Les intellectuels musulmans, aujourd’hui, veulent un « averroïsme arabe ».
L’ « averroïsme arabe fait en effet partie de la revendication, par les intellectuels arabes occidentalisés, de leur patrimoine.
La revendication du patrimoine paraîtrait naturelle s’il n’y avait derrière une idée de revanche sur les occidentaux.
Et ce qui tendrait à le prouver est cette apologie systématique qui aboutit à taire la vraie nature de ce patrimoine.
Averroès ne fut pas celui qu’ils présentent, pas plus qu’Ibn Khaldun. Ce dernier a écrit sur les Arabes des phrases qui le feraient accuser de racisme.
Mais comme Ibn Khaldun est vanté par les occidentaux comme précurseur de la sociologie , les intellectuels musulmans le revendiquent comme faisant partie de leur patrimoine.
La remise à l’honneur , la « redécouverte » d’Averroès se fit toujours à partir de Occident par les occidentaux orientalistes et – dans les pays arabes- cela se fit en fonction du regard de l’occident.
C’est l’Occident qui fut à l’origine de la célébrité d’Averroès L’on peut se demander quel intérêt ont les musulmans à revendiquer un personnage calomnié par l’Eglise, déformé par l’orientalisme dont la célébrité a toujours reposé et repose encore sur des mensonges."
28 novembre 2014, 21:11   Re : C'était Meddeb...
Autant je suis très attentif à ce que dit Rémi Brague - qui, il faut le rappeler, est un grand admirateur d'Averroès, il ne s'en est jamais caché - autant je me méfie un peu d'Anne-MArie Delcambre. Ce que j'ai lu d'elle et ses différentes interventions télévisées me la font voir davantage comme une.. "hystérique", fondamentalement anti-islam. Donc peu objective.

Et je n'ai pas lu le bouquin de Dominique Urvoy, mais je n'y manquerai pas à l'occasion.

Pour ce qui est de la vertu du personnage, je considère les Lumières musulmanes pour ce qu'elles sont : le primat accordé à la raison, ce qui doit définir en priorité le concept de "Lumières". Pour ce qui est de la diffusion du savoir, qui est en quelque sorte le second mouvement des Lumières, et finalement le seul retenu en Occident (sans se soucier que l'on ait finalement plus rien à diffuser), Averroès s'y montre très réticent, ce qui ne fait pas de lui, ni l'humainiste doucereux que nous vend Luc Ferry, ni le tyran que certains aimeraient nous faire croire qu'il fut.

● ● ●

= Consigne 1 =
Extrayez tel quel, dans les enregistrements ci-dessous, le passage qui va de la ligne contenant "Task: Click the Export button label" jusqu'à la ligne contenant "will [x=47, y=35].", ces deux lignes comprises.

● ● ●

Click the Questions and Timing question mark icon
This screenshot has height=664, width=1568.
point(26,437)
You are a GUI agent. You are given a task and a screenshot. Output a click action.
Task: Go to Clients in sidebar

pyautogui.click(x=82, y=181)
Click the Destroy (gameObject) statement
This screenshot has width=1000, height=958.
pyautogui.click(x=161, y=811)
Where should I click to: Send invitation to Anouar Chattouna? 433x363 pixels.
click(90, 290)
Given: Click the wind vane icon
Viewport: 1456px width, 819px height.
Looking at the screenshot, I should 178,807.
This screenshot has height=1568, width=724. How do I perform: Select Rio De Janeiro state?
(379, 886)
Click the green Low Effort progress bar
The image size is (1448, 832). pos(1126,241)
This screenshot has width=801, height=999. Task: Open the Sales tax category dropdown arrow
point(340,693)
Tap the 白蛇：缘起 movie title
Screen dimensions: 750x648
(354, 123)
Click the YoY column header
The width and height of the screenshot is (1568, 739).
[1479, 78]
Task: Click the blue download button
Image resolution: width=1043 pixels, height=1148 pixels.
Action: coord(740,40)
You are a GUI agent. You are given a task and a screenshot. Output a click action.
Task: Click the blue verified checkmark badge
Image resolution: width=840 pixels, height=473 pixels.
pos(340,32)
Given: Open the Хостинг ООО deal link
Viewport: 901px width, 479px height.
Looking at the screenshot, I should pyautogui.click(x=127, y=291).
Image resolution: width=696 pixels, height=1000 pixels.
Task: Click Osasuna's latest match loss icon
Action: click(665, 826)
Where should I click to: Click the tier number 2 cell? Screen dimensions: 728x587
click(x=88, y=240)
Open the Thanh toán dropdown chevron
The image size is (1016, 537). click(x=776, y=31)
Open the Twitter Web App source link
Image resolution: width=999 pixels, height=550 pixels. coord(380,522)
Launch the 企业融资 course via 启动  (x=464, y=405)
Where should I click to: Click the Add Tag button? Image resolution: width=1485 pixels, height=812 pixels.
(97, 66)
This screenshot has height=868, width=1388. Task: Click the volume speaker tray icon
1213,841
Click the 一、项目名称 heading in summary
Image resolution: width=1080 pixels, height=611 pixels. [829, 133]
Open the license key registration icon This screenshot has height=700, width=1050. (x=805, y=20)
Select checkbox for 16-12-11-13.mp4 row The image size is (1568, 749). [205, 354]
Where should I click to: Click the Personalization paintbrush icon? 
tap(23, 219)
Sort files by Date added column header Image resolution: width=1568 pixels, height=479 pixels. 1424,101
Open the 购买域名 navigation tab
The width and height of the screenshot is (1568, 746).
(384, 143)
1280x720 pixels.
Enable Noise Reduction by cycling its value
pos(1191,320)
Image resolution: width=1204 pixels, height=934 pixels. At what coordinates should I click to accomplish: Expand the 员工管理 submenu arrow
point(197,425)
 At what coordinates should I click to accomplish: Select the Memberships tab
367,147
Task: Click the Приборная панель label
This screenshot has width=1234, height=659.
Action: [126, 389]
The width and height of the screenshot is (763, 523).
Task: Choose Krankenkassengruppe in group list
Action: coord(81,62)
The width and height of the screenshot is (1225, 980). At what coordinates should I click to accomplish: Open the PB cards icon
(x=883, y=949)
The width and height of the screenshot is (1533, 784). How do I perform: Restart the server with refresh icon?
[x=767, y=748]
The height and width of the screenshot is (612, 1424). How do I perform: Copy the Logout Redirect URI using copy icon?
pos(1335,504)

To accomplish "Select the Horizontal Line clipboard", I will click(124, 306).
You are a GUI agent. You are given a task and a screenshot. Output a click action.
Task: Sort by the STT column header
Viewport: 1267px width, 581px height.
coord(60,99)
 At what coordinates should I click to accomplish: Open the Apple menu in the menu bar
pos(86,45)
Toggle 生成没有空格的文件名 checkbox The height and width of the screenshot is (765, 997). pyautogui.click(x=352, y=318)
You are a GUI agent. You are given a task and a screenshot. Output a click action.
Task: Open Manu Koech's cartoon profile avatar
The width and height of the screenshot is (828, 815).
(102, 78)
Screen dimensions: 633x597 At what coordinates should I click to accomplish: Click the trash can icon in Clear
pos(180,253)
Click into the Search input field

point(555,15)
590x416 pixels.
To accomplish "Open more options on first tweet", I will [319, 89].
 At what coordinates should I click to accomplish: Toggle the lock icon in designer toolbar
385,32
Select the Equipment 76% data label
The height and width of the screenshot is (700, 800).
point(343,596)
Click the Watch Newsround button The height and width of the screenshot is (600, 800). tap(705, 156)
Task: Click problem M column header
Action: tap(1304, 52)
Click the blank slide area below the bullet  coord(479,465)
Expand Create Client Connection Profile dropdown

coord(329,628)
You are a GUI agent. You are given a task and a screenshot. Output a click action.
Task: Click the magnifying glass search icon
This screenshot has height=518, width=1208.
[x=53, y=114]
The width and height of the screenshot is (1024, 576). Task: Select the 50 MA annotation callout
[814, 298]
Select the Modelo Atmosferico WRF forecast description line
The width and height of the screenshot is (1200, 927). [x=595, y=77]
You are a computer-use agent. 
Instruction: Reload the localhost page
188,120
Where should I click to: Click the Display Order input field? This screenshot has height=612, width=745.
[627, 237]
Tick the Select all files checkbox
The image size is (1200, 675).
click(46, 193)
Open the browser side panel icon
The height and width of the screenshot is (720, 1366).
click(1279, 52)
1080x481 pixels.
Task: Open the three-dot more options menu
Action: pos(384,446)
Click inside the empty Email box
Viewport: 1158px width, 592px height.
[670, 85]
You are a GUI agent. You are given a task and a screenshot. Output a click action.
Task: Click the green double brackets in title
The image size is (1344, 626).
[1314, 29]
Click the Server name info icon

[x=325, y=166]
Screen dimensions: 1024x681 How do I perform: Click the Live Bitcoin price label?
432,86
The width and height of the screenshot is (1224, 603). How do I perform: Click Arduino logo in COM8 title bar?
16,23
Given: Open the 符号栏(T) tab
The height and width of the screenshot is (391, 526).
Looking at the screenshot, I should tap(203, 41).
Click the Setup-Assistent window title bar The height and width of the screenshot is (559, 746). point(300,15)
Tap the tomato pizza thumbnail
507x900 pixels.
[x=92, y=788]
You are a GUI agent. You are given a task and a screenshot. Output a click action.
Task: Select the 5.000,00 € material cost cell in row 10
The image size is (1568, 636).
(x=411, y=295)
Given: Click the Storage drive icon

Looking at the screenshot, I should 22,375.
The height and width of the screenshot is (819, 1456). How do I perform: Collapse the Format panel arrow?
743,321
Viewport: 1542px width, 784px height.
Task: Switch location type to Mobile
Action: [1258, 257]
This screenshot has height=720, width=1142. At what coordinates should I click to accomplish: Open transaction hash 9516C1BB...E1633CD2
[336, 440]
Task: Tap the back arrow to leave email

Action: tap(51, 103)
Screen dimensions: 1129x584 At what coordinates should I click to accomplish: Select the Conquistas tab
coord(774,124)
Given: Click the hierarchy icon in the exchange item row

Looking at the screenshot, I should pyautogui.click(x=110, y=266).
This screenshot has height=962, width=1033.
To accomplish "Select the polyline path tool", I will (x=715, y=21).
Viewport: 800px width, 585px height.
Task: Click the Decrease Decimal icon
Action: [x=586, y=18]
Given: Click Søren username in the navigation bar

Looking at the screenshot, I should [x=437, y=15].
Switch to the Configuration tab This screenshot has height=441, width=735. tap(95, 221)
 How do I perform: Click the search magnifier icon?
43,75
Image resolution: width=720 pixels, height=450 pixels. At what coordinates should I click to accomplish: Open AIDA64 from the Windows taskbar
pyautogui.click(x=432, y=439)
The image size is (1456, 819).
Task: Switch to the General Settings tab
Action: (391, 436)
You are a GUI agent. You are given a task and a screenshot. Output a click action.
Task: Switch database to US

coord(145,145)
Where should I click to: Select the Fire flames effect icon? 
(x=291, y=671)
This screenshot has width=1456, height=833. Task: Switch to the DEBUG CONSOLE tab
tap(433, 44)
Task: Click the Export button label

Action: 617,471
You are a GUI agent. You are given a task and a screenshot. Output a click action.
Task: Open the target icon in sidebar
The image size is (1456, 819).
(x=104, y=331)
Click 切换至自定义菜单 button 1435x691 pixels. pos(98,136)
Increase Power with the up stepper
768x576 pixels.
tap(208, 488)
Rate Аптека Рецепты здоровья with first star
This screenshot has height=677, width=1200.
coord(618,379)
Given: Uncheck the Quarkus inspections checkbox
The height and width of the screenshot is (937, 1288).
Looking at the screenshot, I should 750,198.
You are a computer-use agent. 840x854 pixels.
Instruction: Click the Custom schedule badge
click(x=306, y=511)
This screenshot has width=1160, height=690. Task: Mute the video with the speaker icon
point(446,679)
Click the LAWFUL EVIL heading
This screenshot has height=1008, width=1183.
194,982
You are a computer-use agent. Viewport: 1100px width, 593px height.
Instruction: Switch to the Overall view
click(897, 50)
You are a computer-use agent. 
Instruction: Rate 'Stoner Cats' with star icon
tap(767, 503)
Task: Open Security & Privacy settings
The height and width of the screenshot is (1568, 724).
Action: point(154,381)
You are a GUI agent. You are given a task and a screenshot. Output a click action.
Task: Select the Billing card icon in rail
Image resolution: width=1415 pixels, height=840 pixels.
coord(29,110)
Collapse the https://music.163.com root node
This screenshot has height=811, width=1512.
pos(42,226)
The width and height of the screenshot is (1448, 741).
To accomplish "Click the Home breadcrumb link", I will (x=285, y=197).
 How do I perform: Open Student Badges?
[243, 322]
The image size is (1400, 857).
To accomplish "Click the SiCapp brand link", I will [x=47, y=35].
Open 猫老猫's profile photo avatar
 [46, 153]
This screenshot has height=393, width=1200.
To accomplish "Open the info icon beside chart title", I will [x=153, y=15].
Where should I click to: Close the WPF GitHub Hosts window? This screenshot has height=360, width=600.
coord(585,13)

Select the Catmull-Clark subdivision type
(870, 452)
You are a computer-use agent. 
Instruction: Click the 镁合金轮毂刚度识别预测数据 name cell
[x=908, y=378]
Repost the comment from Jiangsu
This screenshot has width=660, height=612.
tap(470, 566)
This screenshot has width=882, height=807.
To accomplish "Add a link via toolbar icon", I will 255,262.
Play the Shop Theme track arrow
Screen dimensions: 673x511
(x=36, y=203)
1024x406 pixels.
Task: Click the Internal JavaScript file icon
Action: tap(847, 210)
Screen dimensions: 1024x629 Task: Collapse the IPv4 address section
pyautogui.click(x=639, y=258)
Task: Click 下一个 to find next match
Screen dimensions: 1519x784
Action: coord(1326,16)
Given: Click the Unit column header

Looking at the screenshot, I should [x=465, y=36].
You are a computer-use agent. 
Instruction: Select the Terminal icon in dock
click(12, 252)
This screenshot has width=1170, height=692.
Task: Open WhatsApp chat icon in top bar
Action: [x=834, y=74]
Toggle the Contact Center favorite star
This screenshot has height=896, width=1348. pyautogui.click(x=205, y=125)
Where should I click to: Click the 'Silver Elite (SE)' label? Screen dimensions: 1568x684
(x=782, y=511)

● ● ●

= Consigne 2 =
Recopiez mot pour mot le passage de l'extrait sur Averroès allant de "Et ce qui tendrait" jusqu'à "accuser de racisme.".

= Réponse rédigée 1 =
Task: Click the Export button label

Action: 617,471
You are a GUI agent. You are given a task and a screenshot. Output a click action.
Task: Open the target icon in sidebar
The image size is (1456, 819).
(x=104, y=331)
Click 切换至自定义菜单 button 1435x691 pixels. pos(98,136)
Increase Power with the up stepper
768x576 pixels.
tap(208, 488)
Rate Аптека Рецепты здоровья with first star
This screenshot has height=677, width=1200.
coord(618,379)
Given: Uncheck the Quarkus inspections checkbox
The height and width of the screenshot is (937, 1288).
Looking at the screenshot, I should 750,198.
You are a computer-use agent. 840x854 pixels.
Instruction: Click the Custom schedule badge
click(x=306, y=511)
This screenshot has width=1160, height=690. Task: Mute the video with the speaker icon
point(446,679)
Click the LAWFUL EVIL heading
This screenshot has height=1008, width=1183.
194,982
You are a computer-use agent. Viewport: 1100px width, 593px height.
Instruction: Switch to the Overall view
click(897, 50)
You are a computer-use agent. 
Instruction: Rate 'Stoner Cats' with star icon
tap(767, 503)
Task: Open Security & Privacy settings
The height and width of the screenshot is (1568, 724).
Action: point(154,381)
You are a GUI agent. You are given a task and a screenshot. Output a click action.
Task: Select the Billing card icon in rail
Image resolution: width=1415 pixels, height=840 pixels.
coord(29,110)
Collapse the https://music.163.com root node
This screenshot has height=811, width=1512.
pos(42,226)
The width and height of the screenshot is (1448, 741).
To accomplish "Click the Home breadcrumb link", I will (x=285, y=197).
 How do I perform: Open Student Badges?
[243, 322]
The image size is (1400, 857).
To accomplish "Click the SiCapp brand link", I will [x=47, y=35].

= Réponse rédigée 2 =
Et ce qui tendrait à le prouver est cette apologie systématique qui aboutit à taire la vraie nature de ce patrimoine.
Averroès ne fut pas celui qu’ils présentent, pas plus qu’Ibn Khaldun. Ce dernier a écrit sur les Arabes des phrases qui le feraient accuser de racisme.